**Textausschnitt**
________________
Die begehrten „Likes“in Zeiten notwendiger Stellungnahme
Es gab eine Zeit, in der das Verlassen Kubas oder Verbleiben im Land als politische Entscheidung betrachtet werden konnte. Dass jemand nach Miami ging oder dort landete, statt in einer Stadt in einem anderen Land, schien auch etwas zu sein, das in den Köpfen eine bestimmte Bewertung hinsichtlich dieser Angelegenheit hervorrief.
Natürlich war es für einen kubanischen Künstler praktisch unmöglich, seine Karriere in Miami fortzusetzen, ohne den politischen Tribut an die in dieser Stadt vorherrschende Anti-Fidel-Strömung – und im Extremfall sogar Anti-Kuba-Strömung – zu zahlen.
Dann kam die Zeit des Kulturaustauschs und später die der diplomatischen Beziehungen mit der Obama-Regierung, und es gab einen Moment der Gastfreundschaft in Miami für die Künstler, die auf der Insel lebten. Der Wettbewerb zwischen Programmen und Kanälen, denen es mehr um das Rating ging, das ihnen dier Präsentation dieser Künstlern bringen konnte, führte dazu, dass dies eine Zeit lang so beibehalten wurde, und sie emfingen in ihren Sets viele in Kuba wohnhafte Musiker, Humoristen oder Schauspieler, die Miami besuchten.
Die Fernsehindustrie, die ihre Gewinne mit ihrer gegen die Revolution gerichteten redaktionellen Linie vervielfacht hatte und deren Zugang zu diesem Kuchen zu diesem bestimmten Zeitpunkt darauf beschränkt war, die Künstler, die von der Insel kamen, an den Flughäfen zu belästigen, um ihnen widerspenstige Fragen zu stellen, musste zusehen, wie ihr kommerzielles Produkt, der Hass auf alles, was Kuba bedeutete, nicht so viel einbrachte wie zuvor.
________________
**Angezeigte Daten**
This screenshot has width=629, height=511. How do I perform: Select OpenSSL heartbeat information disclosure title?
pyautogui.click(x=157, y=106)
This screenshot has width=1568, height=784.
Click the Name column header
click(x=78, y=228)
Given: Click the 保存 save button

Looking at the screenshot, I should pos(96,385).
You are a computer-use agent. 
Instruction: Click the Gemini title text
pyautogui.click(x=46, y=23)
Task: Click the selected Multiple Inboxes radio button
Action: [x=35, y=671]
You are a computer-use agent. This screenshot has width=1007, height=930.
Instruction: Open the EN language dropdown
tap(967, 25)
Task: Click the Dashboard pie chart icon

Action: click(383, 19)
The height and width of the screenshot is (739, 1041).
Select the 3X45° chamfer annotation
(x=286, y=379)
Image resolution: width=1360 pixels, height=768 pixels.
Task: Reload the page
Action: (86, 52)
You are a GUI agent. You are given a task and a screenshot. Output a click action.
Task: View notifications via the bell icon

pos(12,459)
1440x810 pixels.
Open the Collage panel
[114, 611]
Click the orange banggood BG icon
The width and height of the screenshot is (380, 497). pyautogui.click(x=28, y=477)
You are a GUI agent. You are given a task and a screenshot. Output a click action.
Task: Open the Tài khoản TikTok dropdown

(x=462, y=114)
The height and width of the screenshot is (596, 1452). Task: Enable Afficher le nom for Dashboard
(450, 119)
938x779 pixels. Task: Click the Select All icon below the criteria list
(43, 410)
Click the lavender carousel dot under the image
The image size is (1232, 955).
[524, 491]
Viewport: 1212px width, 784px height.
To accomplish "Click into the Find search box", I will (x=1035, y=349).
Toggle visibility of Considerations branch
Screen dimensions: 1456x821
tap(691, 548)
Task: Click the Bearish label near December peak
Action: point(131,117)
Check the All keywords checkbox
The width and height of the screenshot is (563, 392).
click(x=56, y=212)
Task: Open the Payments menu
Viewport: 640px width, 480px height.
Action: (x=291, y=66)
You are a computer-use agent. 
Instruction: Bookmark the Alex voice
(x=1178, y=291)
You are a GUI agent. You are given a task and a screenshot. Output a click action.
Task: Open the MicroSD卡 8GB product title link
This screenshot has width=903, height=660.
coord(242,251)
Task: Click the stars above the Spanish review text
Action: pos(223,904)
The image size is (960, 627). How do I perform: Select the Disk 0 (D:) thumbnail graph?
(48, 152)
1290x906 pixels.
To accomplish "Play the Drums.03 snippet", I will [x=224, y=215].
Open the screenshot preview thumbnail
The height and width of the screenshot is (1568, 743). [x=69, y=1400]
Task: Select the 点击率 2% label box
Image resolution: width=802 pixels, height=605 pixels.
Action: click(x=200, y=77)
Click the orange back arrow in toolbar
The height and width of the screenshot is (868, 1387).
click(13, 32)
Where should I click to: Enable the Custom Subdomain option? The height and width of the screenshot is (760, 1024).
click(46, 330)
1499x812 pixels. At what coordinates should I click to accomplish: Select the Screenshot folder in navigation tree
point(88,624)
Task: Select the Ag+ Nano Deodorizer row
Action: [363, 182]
________________
**Aufgabe 1**
Welche Regierung verbindet der Text über kubanische Künstler in Miami mit der Zeit der diplomatischen Beziehungen?
**Aufgabe 2**
Setze den Text über kubanische Künstler in Miami im Anschluss an seinen letzten Satz fort.

**Schriftliche Antwort 1**
Die Obama-Regierung.

**Schriftliche Antwort 2**
Die Erleichterung für die Familien nach dem traumatischen Effekt, den die aggressive Politik von George W. Bush mit ihrer Beschränkung der Reisen und Überweisungen gehabt hatte, beeinflusste ein Umfeld, in dem Tausende von in Florida lebende Kubaner in die neuen Möglichkeiten investierten, die sich durch die Selbstständigkeit in Kuba eröffnet hatten. In dieser Zeit fand die Prozession für die antikubanische Rechte in den Medien von Miami mehr im Inneren statt.
Im zweiten Jahrzehnt dieses Jahrhunderts führte der Aufstieg der sozialen Netzwerke dazu, dass Fernsehformate, die von der Nutzung von YouTube profitiert hatten, aufgrund des zunehmenden Volumens an Inhalten, die direkt für diese Plattform produziert wurden, begannen, an Boden zu verlieren. Die Verbreitung von Fragmenten von Fernsehprogrammen wurde zunehmend durch die Produktion von Sendungen, die per Streaming ausgestrahlt und von immer mehr Abonnenten digitaler Kanäle angesehen werden, übertroffen.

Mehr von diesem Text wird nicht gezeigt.